Donald Roosevelt Mitchell (born December 14, 1976) is an American former professional football player who was a cornerback in the National Football League (NFL) for the Tennessee Titans and Dallas Cowboys. He played college football for the SMU Mustangs.

==Early life==
Mitchell attended Beaumont Central High School. He played cornerback and was an All-District selection as a senior. He also practiced track and baseball.

He accepted a football scholarship from Southern Methodist University. As a sophomore, he started 6 games at cornerback. As a junior, he became a regular starter at cornerback, collecting 45 tackles and 3 interceptions.

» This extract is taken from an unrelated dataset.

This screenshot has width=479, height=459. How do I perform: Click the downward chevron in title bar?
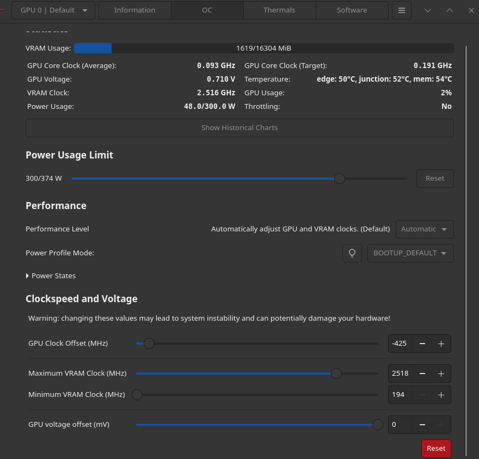428,10
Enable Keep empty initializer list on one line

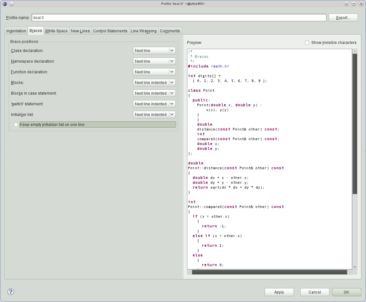[x=16, y=124]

As a senior, he registered 74 tackles, 16 passes defensed, 3 interceptions and 2 forced fumbles. He had 13 tackles against the University of Mississippi. He finished his college career after starting 26 out of 41 games, while making 160 tackles, 6 interceptions, 2 fumble recoveries and 4 forced fumbles.

==Professional career==
===Tennessee Titans===
Mitchell was selected by the Tennessee Titans in the fourth round (117th overall) of the 1999 NFL draft. As a rookie, he earned the position of nickel back and appeared in all 16 games, tallying 7 tackles, one pass defensed, 19 special teams tackles (fourth on the team), one blocked kick and one returned interception for a touchdown. The Titans would eventually make it to Super Bowl XXXIV, where they lost to the Kurt Warner-led St. Louis Rams.

In 2000, he suffered a torn right ACL during a practice and was placed on the injured reserve list on August 22. In 2001, he appeared in 12 contests, missing the final 4 games with a sprained right knee, while making 25 tackles, 4 passes defensed, 13 special teams tackles and one blocked kick.

In 2002, he started 9 games at right cornerback in place on an injured Samari Rolle and was able to play through ankle and knee injuries. He posted 51 tackles, one interception, 8 passes defensed, 2 quarterback pressures, 11 special teams tackles, 3 recovered fumbles and one forced fumble. In February 2003, he underwent arthroscopic surgery in one of his ankles. During his time with the Titans he was also a core special teams player.

===Dallas Cowboys===
On March 20, 2003, he was signed as a free agent by the Dallas Cowboys, with the intention of playing him at the nickel back position. He suffered a serious left high ankle sprain in the final preseason game against the Oakland Raiders and was placed on the injured reserve list on August 31. He was released on August 31, 2004.